The positive, rather than negative, function of miR-29a in insulin secretion necessitates a reinterpretation of the observation that miR-29a is upregulated in prediabetic NOD islets (9). Based on the in vitro negative regulatory role of miR-29a in glucose-stimulated insulin release (12), miR-29a upregulation was suggested to be a pathogenic event in type 1 diabetes (T1D), reducing insulin production (9). As our in vivo data were in polar opposition to the in vitro data, we tested the effect of miR-29a in diabetes development. We used a newly developed model for diabetes whereby the expression of the insHEL transgene causes subclinical unfolded protein stress in β-cells, a key contributor to T1D development. Unfolded protein stress in this model results in inefficient insulin processing, which is compensated for by increased secretion (J.D., J.E.G.-P., L.T., S.S., A.L., unpublished observations). On the wild-type background, no diabetes develops; however, the insHEL transgene results in diabetes in both miR-29a+/− and miR-29a−/− mice (Fig. 1P). These results demonstrate that miR-29a is actually protective during β-cell deficiency by enabling superior insulin secretion and suggest that the upregulation in prediabetic NOD islets is actually a compensatory protective mechanism to increase insulin secretion after reduction of β-cell mass.
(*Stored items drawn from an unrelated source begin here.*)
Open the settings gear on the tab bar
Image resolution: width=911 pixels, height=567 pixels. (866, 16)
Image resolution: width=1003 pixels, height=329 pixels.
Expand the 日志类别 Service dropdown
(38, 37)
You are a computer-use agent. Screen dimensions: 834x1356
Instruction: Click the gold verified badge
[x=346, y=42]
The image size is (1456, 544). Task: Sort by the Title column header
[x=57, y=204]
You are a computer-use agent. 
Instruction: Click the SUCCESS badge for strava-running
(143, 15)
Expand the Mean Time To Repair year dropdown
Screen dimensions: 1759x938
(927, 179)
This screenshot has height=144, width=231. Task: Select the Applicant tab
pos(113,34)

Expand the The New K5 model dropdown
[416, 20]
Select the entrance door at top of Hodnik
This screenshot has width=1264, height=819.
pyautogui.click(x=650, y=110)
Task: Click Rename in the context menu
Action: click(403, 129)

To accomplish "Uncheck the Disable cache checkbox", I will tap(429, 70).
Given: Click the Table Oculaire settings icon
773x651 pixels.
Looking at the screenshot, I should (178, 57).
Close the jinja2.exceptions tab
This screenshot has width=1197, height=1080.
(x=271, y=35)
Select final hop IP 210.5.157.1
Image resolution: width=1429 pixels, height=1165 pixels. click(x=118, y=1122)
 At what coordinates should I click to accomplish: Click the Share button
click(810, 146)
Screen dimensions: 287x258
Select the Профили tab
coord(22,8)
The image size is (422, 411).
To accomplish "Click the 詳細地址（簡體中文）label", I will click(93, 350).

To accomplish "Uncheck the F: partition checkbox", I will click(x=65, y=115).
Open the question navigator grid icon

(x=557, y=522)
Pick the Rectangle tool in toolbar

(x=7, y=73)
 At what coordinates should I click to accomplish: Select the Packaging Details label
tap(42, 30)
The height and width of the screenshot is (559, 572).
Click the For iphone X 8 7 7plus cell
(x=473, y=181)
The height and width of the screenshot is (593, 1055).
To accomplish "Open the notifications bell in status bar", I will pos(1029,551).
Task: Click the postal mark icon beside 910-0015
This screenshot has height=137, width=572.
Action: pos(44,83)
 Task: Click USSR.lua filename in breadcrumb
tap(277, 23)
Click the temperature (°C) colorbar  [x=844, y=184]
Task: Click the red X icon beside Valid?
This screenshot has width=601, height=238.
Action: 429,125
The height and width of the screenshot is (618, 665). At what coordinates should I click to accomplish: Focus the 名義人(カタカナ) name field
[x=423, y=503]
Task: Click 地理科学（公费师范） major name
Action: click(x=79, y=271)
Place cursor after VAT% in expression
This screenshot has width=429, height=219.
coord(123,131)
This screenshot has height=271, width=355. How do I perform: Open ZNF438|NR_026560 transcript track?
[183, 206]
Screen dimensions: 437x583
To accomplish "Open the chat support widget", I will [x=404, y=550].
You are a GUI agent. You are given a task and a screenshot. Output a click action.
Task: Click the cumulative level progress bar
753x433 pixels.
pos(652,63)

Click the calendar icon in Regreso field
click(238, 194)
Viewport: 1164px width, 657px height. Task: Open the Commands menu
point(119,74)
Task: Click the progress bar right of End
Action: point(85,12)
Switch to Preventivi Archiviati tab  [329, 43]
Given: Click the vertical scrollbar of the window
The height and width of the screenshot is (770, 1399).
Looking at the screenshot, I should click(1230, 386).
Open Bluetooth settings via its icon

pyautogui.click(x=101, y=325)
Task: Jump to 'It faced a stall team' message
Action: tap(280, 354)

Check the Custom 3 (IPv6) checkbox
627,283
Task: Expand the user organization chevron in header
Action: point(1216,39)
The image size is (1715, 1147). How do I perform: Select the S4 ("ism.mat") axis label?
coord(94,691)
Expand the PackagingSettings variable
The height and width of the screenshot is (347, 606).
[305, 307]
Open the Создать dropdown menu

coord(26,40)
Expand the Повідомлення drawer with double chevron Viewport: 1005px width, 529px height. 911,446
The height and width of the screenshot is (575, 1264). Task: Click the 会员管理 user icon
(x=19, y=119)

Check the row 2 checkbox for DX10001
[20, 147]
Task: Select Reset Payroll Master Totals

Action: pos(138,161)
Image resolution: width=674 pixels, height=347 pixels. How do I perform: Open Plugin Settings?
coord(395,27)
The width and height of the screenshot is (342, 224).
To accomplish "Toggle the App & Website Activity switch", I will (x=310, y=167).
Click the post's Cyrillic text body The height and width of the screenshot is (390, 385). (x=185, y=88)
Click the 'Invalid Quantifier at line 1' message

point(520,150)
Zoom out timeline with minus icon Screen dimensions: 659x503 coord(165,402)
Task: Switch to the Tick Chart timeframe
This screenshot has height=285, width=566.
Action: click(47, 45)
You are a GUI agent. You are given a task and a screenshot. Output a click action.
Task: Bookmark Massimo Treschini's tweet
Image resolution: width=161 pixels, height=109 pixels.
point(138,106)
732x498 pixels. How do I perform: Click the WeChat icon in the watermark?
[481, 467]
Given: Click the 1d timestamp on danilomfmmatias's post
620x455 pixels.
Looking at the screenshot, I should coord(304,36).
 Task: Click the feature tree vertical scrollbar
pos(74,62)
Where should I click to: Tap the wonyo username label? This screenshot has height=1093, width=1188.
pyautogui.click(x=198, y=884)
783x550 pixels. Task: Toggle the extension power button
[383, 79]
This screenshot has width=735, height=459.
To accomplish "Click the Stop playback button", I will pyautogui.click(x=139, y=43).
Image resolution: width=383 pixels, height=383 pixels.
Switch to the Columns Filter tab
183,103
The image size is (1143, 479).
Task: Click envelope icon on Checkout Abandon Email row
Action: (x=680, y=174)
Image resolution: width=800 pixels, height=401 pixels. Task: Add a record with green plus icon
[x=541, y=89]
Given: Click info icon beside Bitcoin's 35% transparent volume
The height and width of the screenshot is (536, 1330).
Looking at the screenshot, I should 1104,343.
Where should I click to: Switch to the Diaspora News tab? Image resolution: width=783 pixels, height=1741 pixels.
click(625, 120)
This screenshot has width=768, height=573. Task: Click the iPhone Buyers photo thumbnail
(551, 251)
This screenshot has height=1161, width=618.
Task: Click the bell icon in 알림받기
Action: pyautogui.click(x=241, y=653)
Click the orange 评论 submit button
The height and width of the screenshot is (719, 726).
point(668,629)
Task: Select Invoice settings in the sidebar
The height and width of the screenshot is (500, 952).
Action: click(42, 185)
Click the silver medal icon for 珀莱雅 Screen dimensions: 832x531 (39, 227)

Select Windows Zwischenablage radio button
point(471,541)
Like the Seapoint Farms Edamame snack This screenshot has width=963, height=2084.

During glucose challenge tests, miR-29c−/− mice demonstrated normal glycemic control of the glucose challenge (Fig. 1G), while producing notably less additional insulin (Fig. 1H), suggesting an alteration of insulin sensitivity. To further investigate potential roles for the miR-29 family in insulin sensitivity, miR-29a– and miR-29c–deficient mice were tested for insulin tolerance. Wild-type mice, miR-29a−/− mice, and miR-29c−/− mice were fasted and challenged with exogenous insulin. Compared with wild-type mice, both miR-29a−/− and miR-29c−/− mice had an enhanced response to insulin, with a deeper and prolonged drop in blood glucose levels (Fig. 2A and B). The enhanced response to insulin in miR-29a−/− mice was not corrected by islet transplantation (Fig. 2A), indicating that miR-29a−/− mice have two distinct defects in glucose regulation: an islet-intrinsic defect in insulin secretion and an islet-extrinsic enhancement of insulin signaling. To test whether the effect was hepatic in origin, we generated miR-29cfl/fl mice and crossed them to the Alb-Cre transgene, to induce liver-specific deficiency, with an 83% reduction at the tissue level (Fig. 2C). These mice also demonstrated enhanced responses to insulin, demonstrating a liver-specific component (Fig. 2D). Possible causes of this effect include increased sensitivity to insulin or decreased effective counterregulatory response (impaired glucagon secretion). To control for insulin sensitivity, we performed hyperinsulinemic-hypoglycemic clamps on wild-type mice, miR-29a−/− mice, and miR-29c−/− mice. For maintenance of the same level of hypoglycemia during insulin infusion, both miR-29a– and miR-29c–deficient mice required significantly greater glucose infusion (Fig. 2E), despite a robust α-cell response (Fig. 2F), indicating a shared hepatic role for the miR-29 family in inhibiting insulin activity.
Figure 2.
The miR-29 family is a positive regulator of insulin sensitivity in hepatocytes. A: Unmanipulated wild-type, miR-29a+/−, and miR-29a−/− mice, as well as miR-29a−/− mice transplanted with wild-type islets, were fasted for 6 h and challenged with exogenous insulin prior to measurement of blood glucose levels (n = 24, 35, 19, and 6, respectively). B: Wild-type, miR-29c+/−, and miR-29c−/− mice were fasted for 6 h and challenged with exogenous insulin prior to measurement of blood glucose levels (n = 9, 13, and 7). C: Whole liver was taken from wild-type and Alb-Cre miR-29cfl/fl mice (n = 6 and 6). Quantitative PCR was performed for miR-29c relative to Sno202. D: Wild-type, miR-29c−/−, and Alb-Cre miR-29cfl/fl mice were fasted for 6 h and challenged with exogenous insulin prior to measurement of blood glucose levels (n = 15, 5, and 8). * and # indicate significance of Alb-Cre miR-29cfl/fl mice vs. wild-type and miR-29c−/− mice, respectively. E: Wild-type, miR-29a−/−, and miR-29c−/− mice were challenged with hyperinsulinemic clamps and maintained at hypoglycemic blood glucose levels (left). The glucose infusion rate required to maintain stable hypoglycemia was calculated (right) (n = 7, 3, and 4). F: Glucagon levels from wild-type, miR-29a−/−, and miR-29c−/− mice during hypoglycemic-hyperinsulinemic clamps (n = 7, 3, and 4). Median ± SEM. *P < 0.05, **P < 0.01, #P < 0.05, and ##P < 0.01. KO, knockout; WT, wild-type.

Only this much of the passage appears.